YOUR TASK :: Rewrite the lines from the one containing "You are a GUI" through the one containing "point(161,41)", inclusive, requests included, scaling every coordinate in the answers by 0.8 and rounding to whole numbers with halves going up. Give only those lines and leave out the pictures.

RECORDS SHOWN ::
───
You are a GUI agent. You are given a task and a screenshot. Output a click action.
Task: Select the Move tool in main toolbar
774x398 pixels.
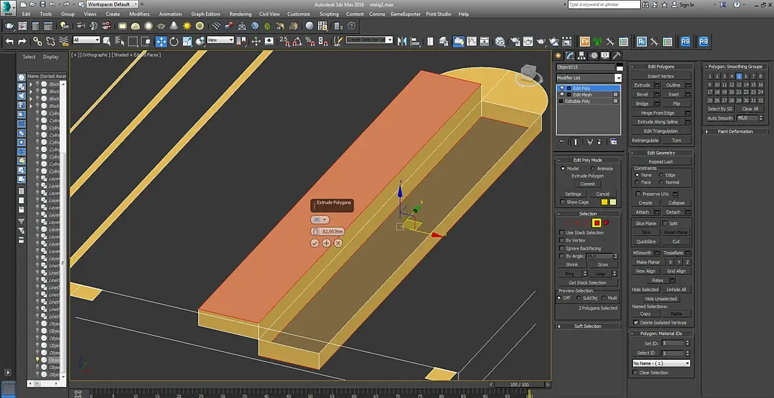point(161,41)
───
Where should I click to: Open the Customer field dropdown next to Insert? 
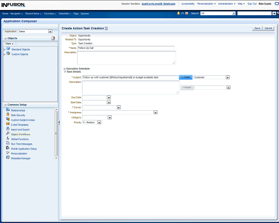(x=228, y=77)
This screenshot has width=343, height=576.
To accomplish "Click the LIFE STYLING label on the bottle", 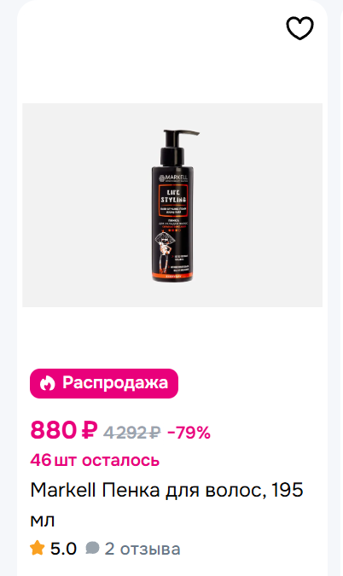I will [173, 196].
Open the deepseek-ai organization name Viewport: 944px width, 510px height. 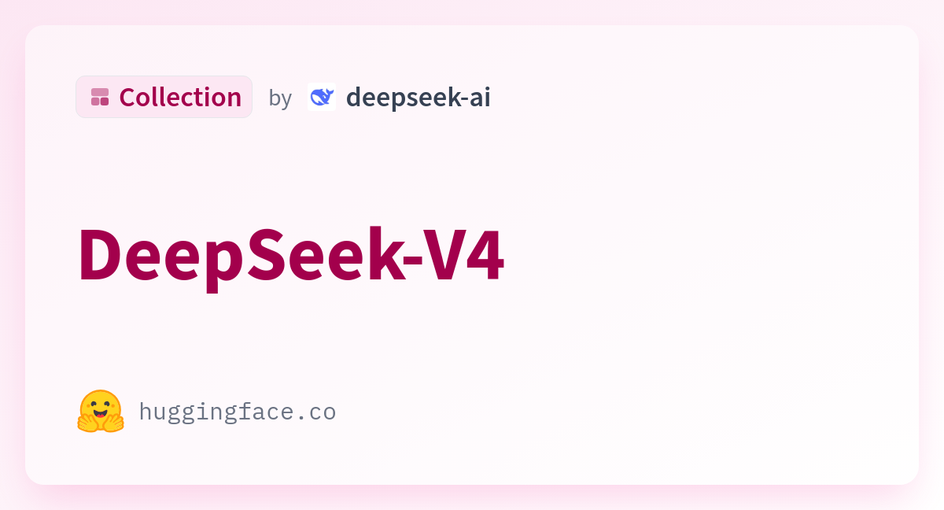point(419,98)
───
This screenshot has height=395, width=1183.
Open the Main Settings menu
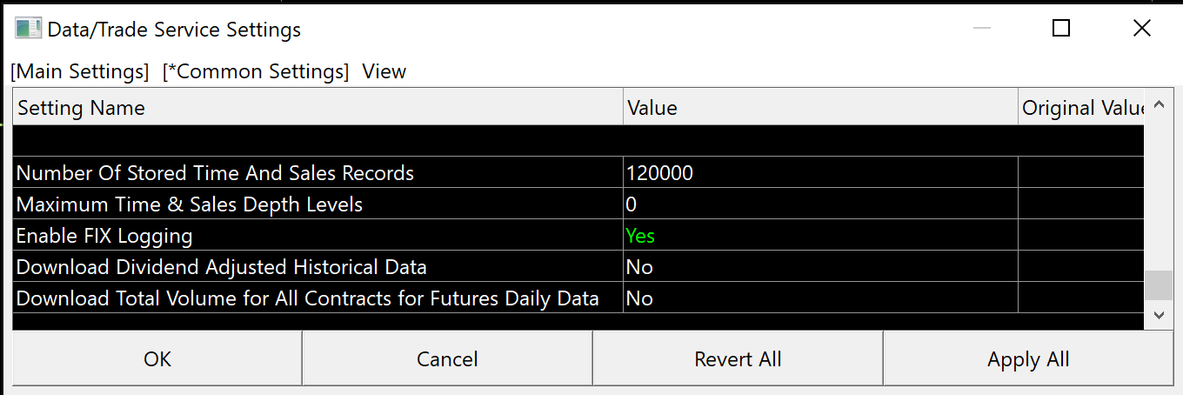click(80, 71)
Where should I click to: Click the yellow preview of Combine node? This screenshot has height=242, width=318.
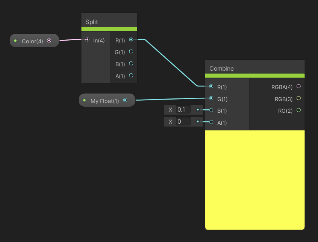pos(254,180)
───
OUTPUT ::
You are a GUI agent. You are given a task and a screenshot. Output a click action.
Task: Select the Move tool in main toolbar
774x398 pixels.
point(129,33)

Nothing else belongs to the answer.